** Material provided follows **

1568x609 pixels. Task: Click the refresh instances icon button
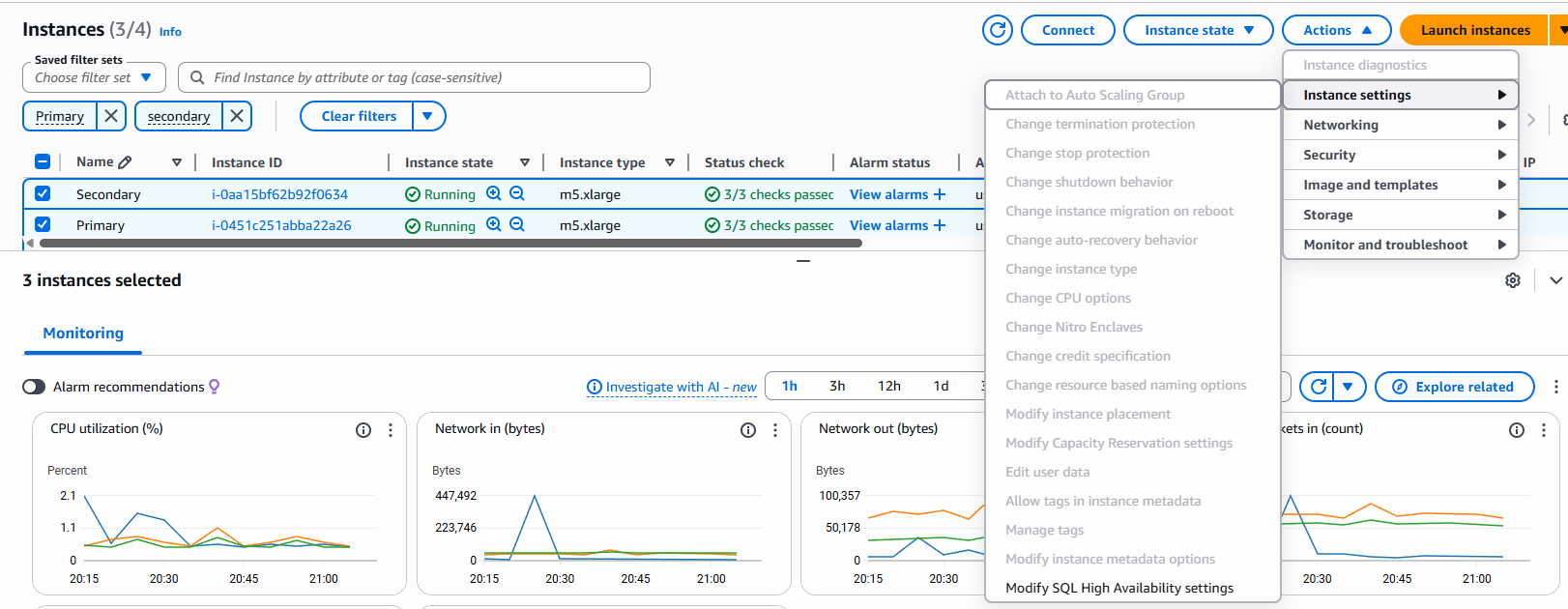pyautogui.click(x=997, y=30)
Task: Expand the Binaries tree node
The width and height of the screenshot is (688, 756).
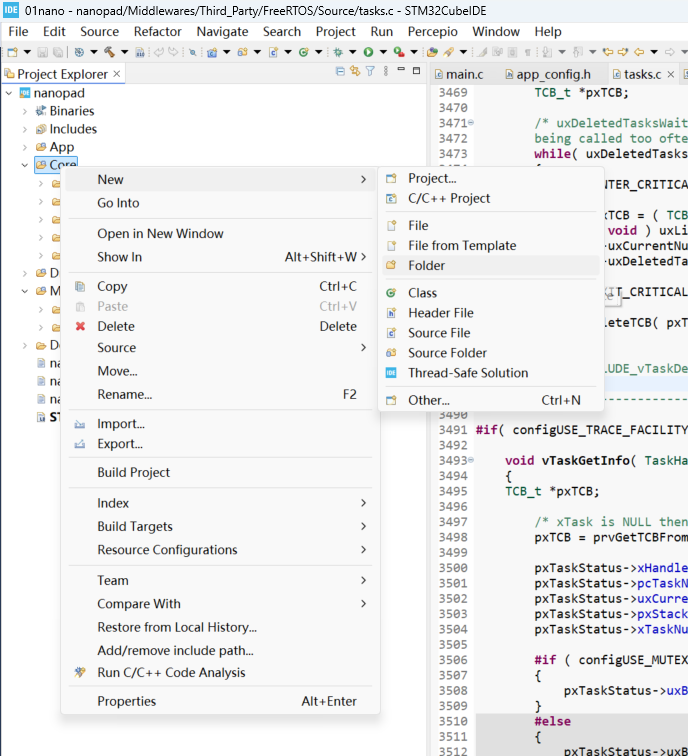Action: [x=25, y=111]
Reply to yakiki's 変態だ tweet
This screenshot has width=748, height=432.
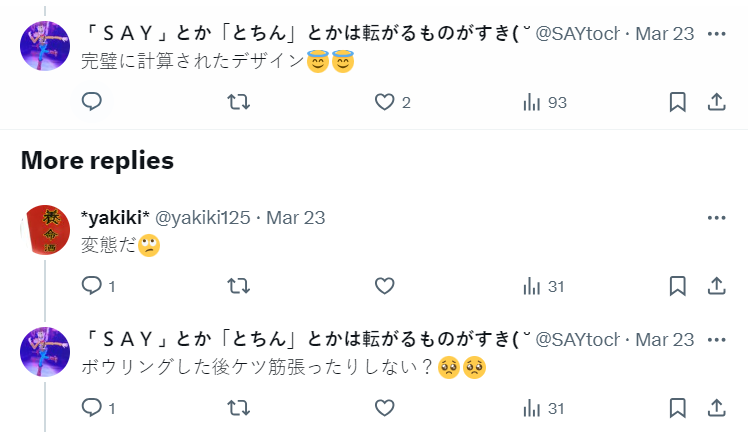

** End of Material provided **

» What is being asked
Skip every picture and return the lines above from the top through the one that contains "Reply to yakiki's 変態だ tweet".

» Problem solution
1568x609 pixels. Task: Click the refresh instances icon button
pyautogui.click(x=997, y=30)
Task: Expand the Binaries tree node
The width and height of the screenshot is (688, 756).
Action: [x=25, y=111]
Reply to yakiki's 変態だ tweet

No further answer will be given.